**How to complete this task**
Without the pictures, output the records below exactly as they are.

***

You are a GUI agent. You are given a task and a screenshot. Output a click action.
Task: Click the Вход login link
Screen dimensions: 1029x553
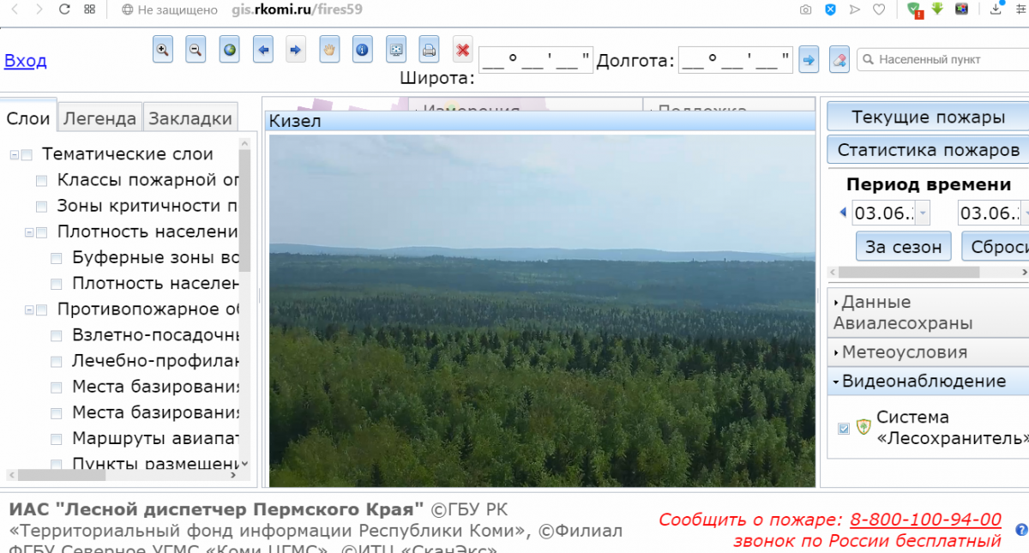26,61
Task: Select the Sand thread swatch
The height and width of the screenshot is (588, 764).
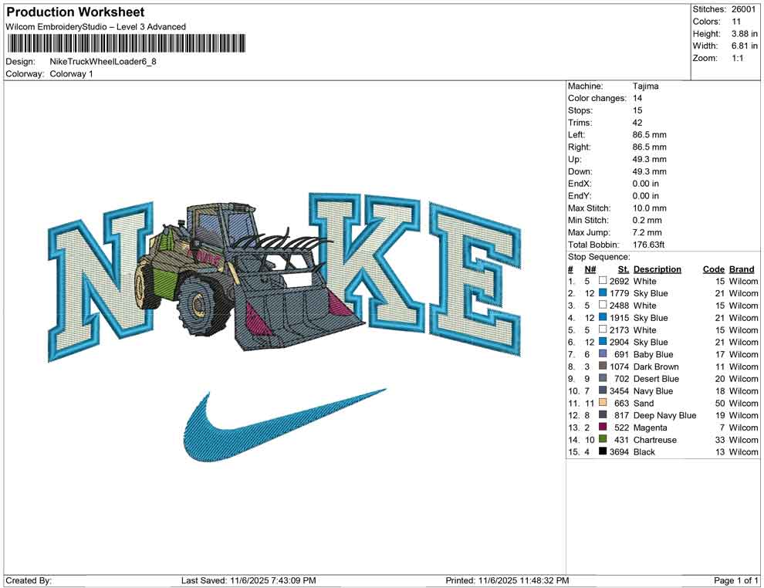Action: coord(602,404)
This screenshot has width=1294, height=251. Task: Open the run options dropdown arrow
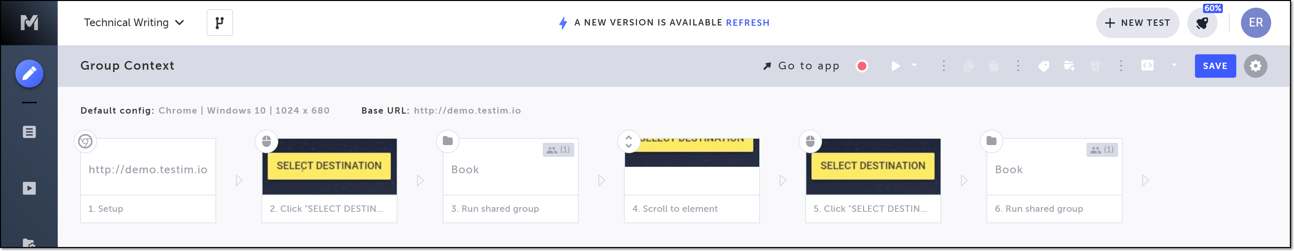pyautogui.click(x=914, y=65)
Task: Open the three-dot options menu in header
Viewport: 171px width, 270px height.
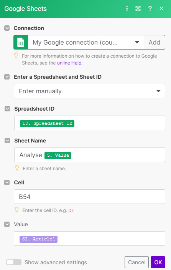Action: coord(127,8)
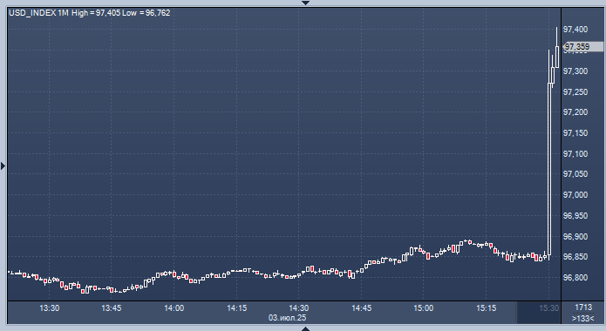The image size is (606, 331).
Task: Select the 14:00 time axis label
Action: 174,308
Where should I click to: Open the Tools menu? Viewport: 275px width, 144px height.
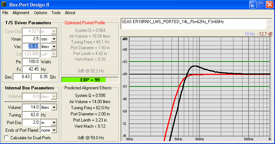click(56, 13)
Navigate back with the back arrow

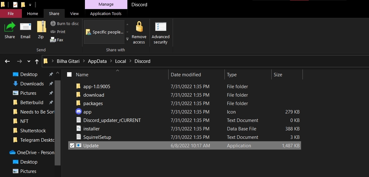point(7,61)
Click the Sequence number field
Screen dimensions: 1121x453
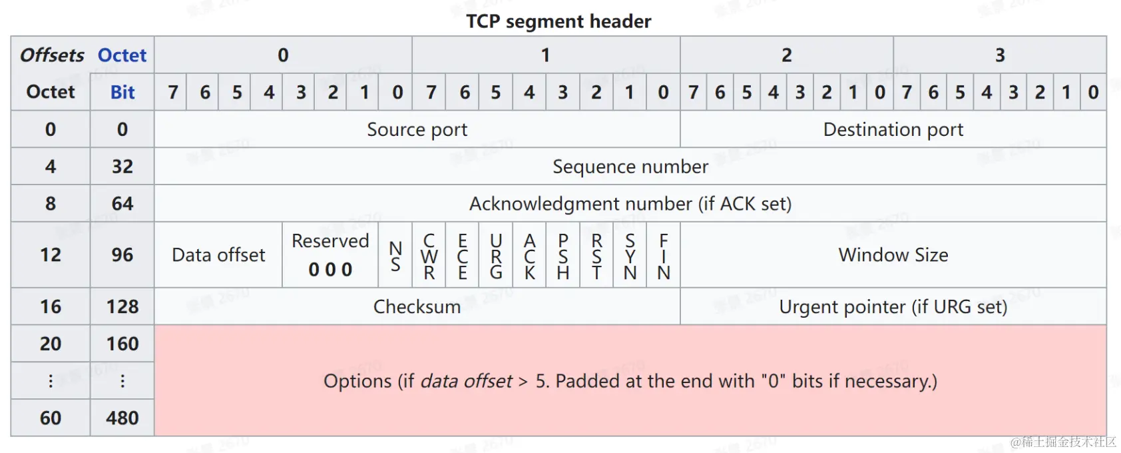coord(630,167)
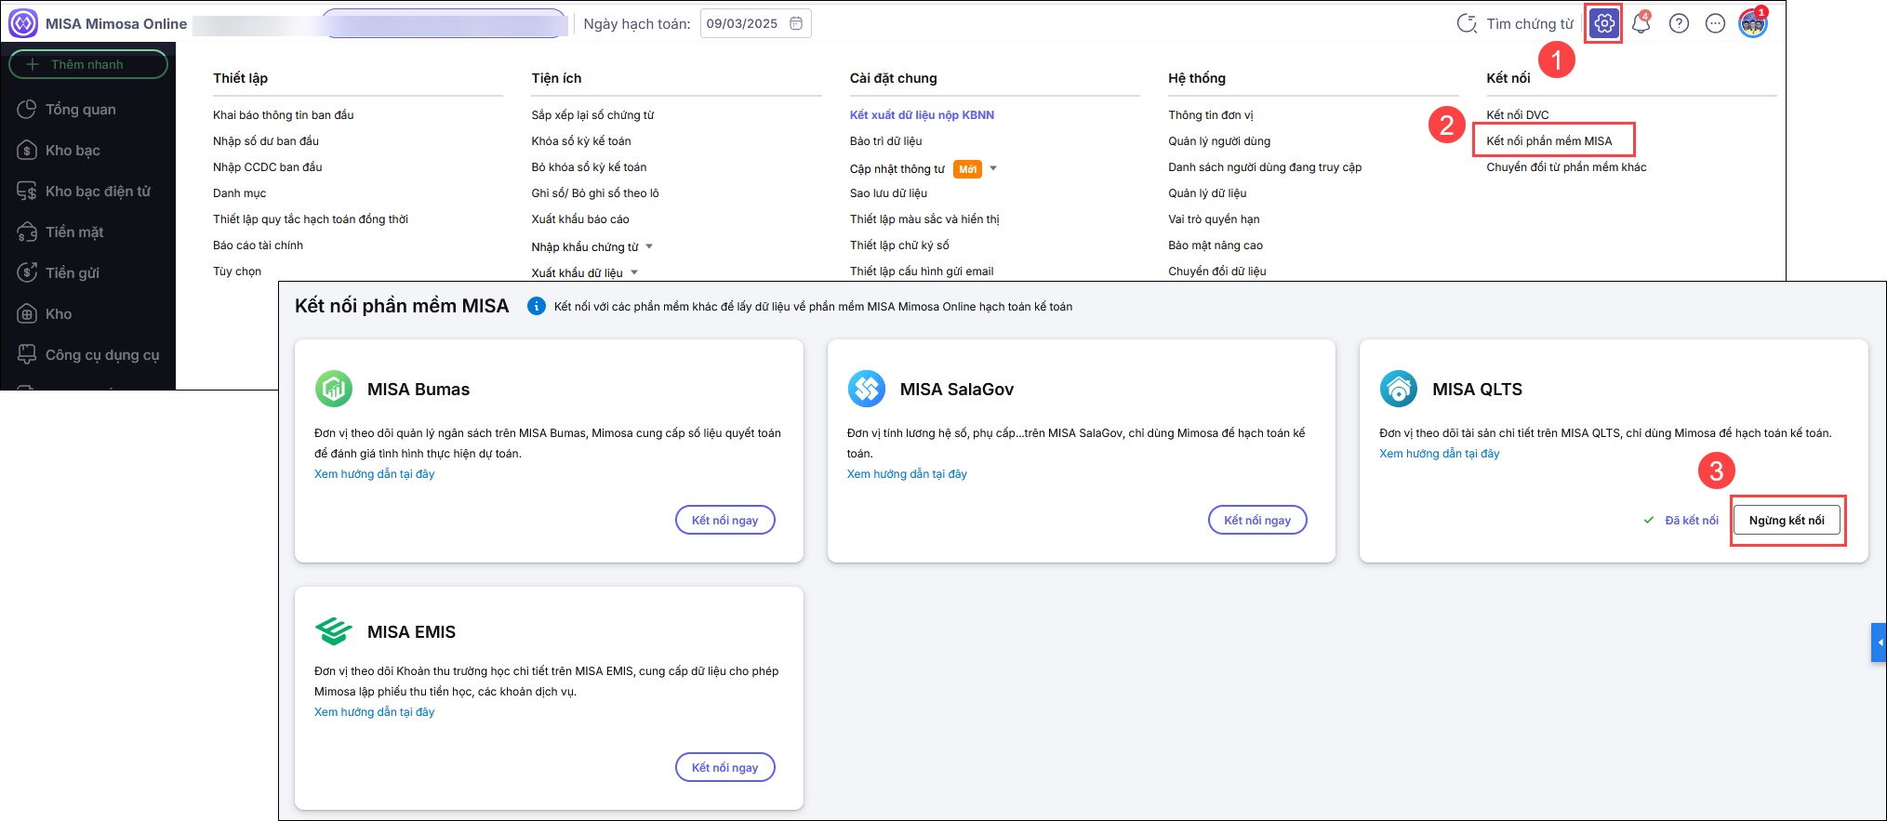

***

**Answer space**
You are a GUI agent. You are given a task and a screenshot. Output a click action.
Task: Click the Вход login link
Screen dimensions: 1029x553
26,61
Task: Select the Sand thread swatch
The height and width of the screenshot is (588, 764).
Action: coord(602,404)
This screenshot has width=1294, height=251. Task: Open the run options dropdown arrow
pyautogui.click(x=914, y=65)
Task: Open the three-dot options menu in header
Viewport: 171px width, 270px height.
Action: coord(127,8)
The image size is (606, 331).
Task: Select the 14:00 time axis label
Action: 174,308
Where should I click to: Open the Tools menu? Viewport: 275px width, 144px height.
click(56, 13)
Navigate back with the back arrow

point(7,61)
Click the Sequence number field
Screen dimensions: 1121x453
coord(630,167)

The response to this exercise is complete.